Email Deliverability

The probability that an email you send actually lands in the recipient inbox, versus being filtered to spam or rejected outright.

Email deliverability is the probability that an email you send lands in the recipient's inbox rather than the spam folder, promotions tab, or being rejected at the gateway. Deliverability is governed by sender reputation (built from your domain, IP, and historical engagement), authentication (SPF, DKIM, DMARC), and content signals. Healthy outbound senders maintain inbox placement above 90%; placement below 70% is a deliverability emergency.

What makes deliverability go bad?

Deliverability decays from a combination of signals, not a single cause. The largest factor is engagement: if recipients delete your emails without opening, report them as spam, or never reply, mailbox providers (Gmail, Outlook, Yahoo) learn your mail is unwanted and start filtering it. The second factor is technical setup: missing or misconfigured SPF, DKIM, or DMARC records make your mail look unauthenticated. The third is volume velocity: ramping a new sender domain from zero to 500 emails per day in a week looks identical to a spammer's pattern, which is why domain warmup is non-negotiable for new senders.
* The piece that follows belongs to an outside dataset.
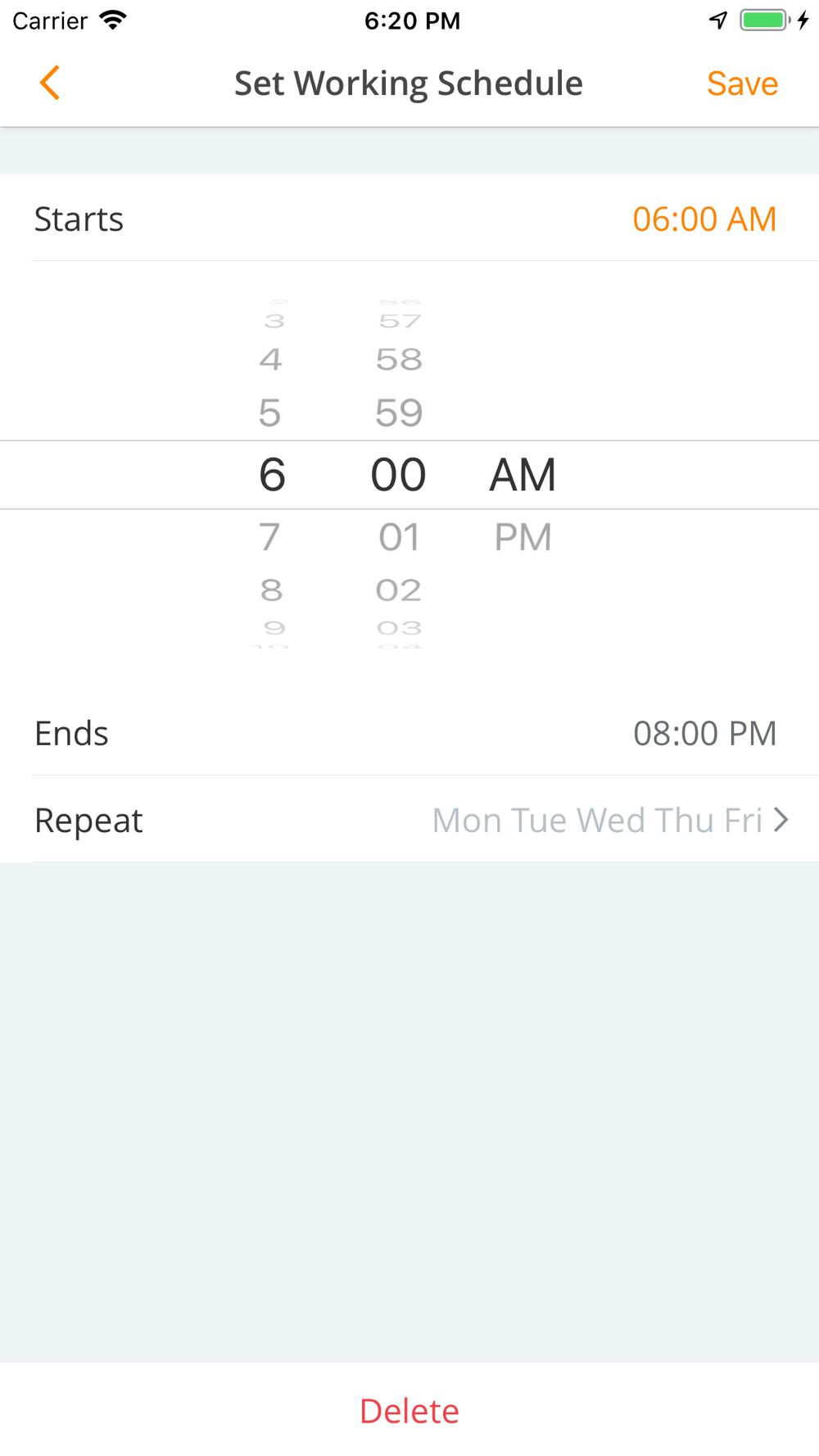819x1456 pixels.
Task: Select AM in the time picker
Action: coord(523,475)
The fourth and most underrated factor is list hygiene. Sending to bounced or invalid addresses signals you scraped a bad list. A 5%+ bounce rate will tank reputation within 72 hours. Most deliverability problems in outbound trace back to skipping email verification before send.
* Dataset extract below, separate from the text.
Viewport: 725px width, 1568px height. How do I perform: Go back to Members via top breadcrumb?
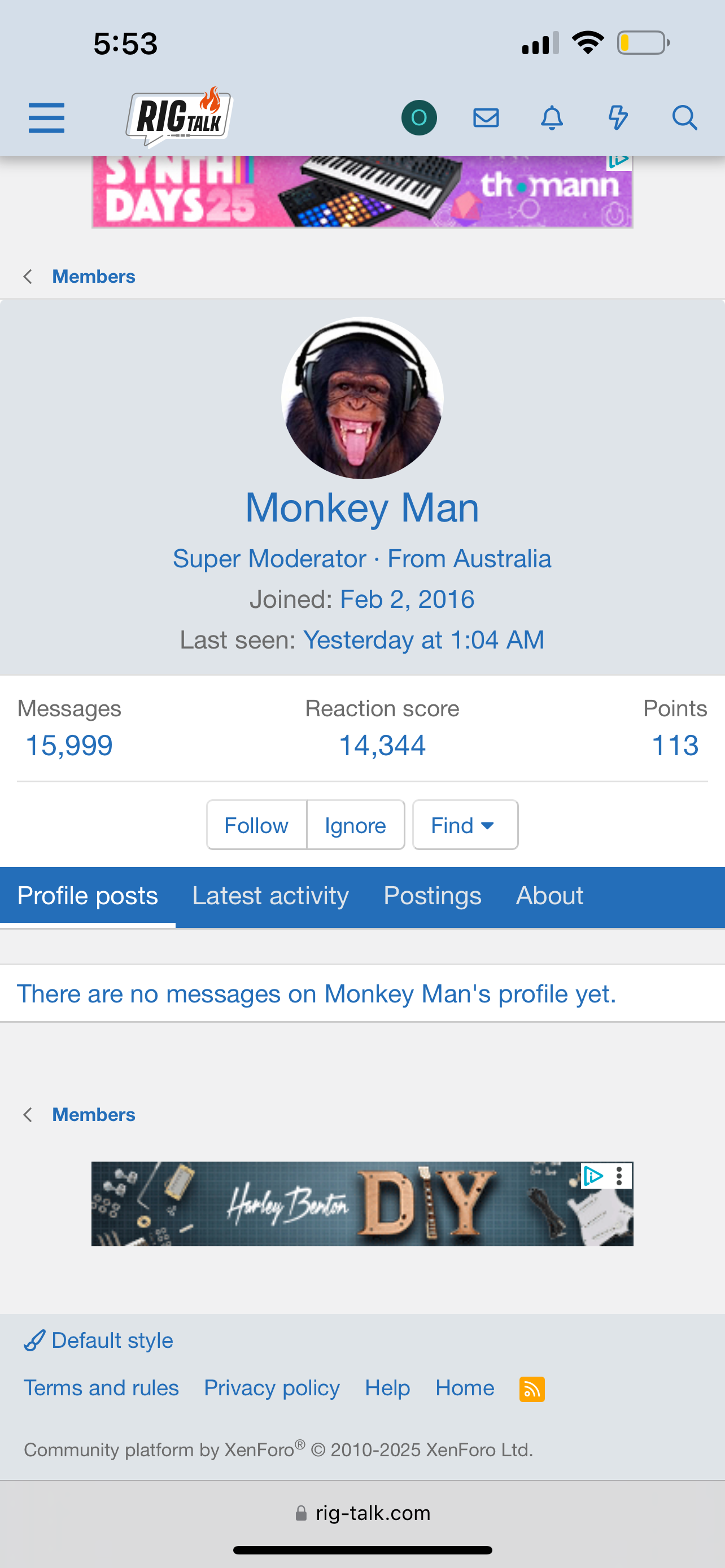[x=93, y=277]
How do you fix and protect deliverability?

Six practices, in order of impact. First, authenticate properly: SPF, DKIM, and DMARC set up correctly on every sender domain. Second, use a separate sender domain from your primary corporate domain (e.g., reachout-yourcompany.com instead of yourcompany.com) so a deliverability issue does not blow up your internal mail. Third, warm new domains for 4-8 weeks before scaling volume. Fourth, verify every email before sending; aim for under 2% hard bounce rate. Fifth, monitor reply rate as a leading indicator: when reply rate drops below 1%, deliverability is about to follow. Sixth, rotate sender mailboxes and pool sends across multiple addresses to spread reputation risk. ReachIQ Email Health automates this across Gmail, Outlook, and Yahoo.

Related questions

What is a "good" inbox placement rate?

Above 90% to the inbox (not promotions, not spam) is considered healthy for outbound B2B. Below 85% suggests reputation issues. Below 70% means your sender domain is being filtered as bulk or spam and needs immediate intervention, typically a warmup reset and content audit.
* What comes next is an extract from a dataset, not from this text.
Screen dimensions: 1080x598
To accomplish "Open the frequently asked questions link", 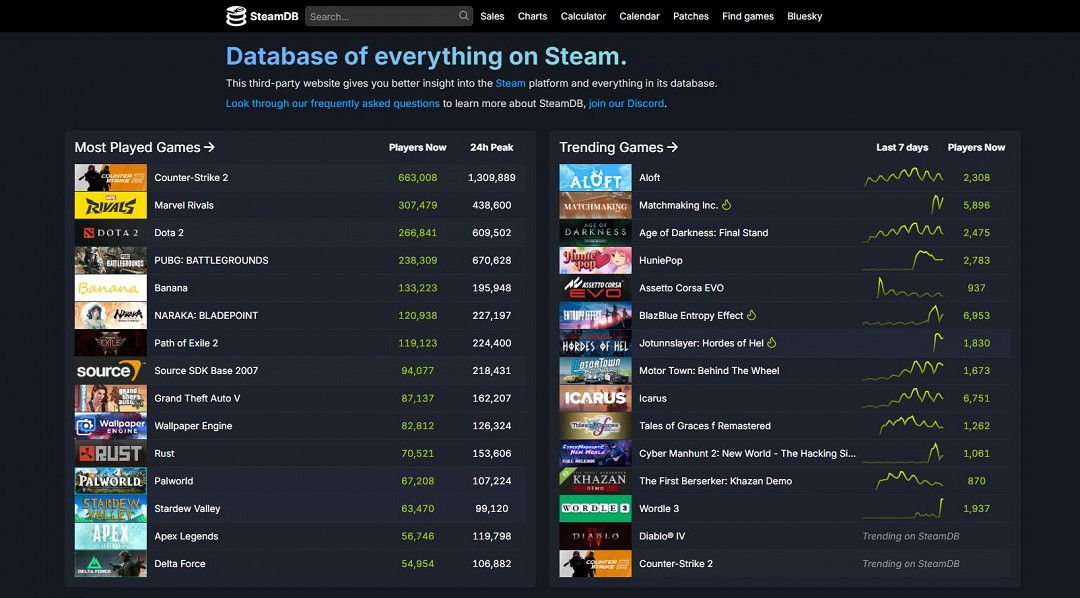I will [333, 104].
Can you test deliverability?

Yes. Tools like Mailtrap, GlockApps, MailReach, and Folderly run seed-list tests across major providers and report whether your mail lands in Gmail inbox, Outlook inbox, Yahoo inbox, and so on. Run a deliverability test before launching a new campaign and once a week during steady state.

Does sending volume affect deliverability?

Yes. Mailbox providers track velocity. Sending 50 emails per day for a month then jumping to 500 looks like compromise or a list buy. Ramp by 10-20% per week, and never exceed 50 sends per day per mailbox without dedicated pool management.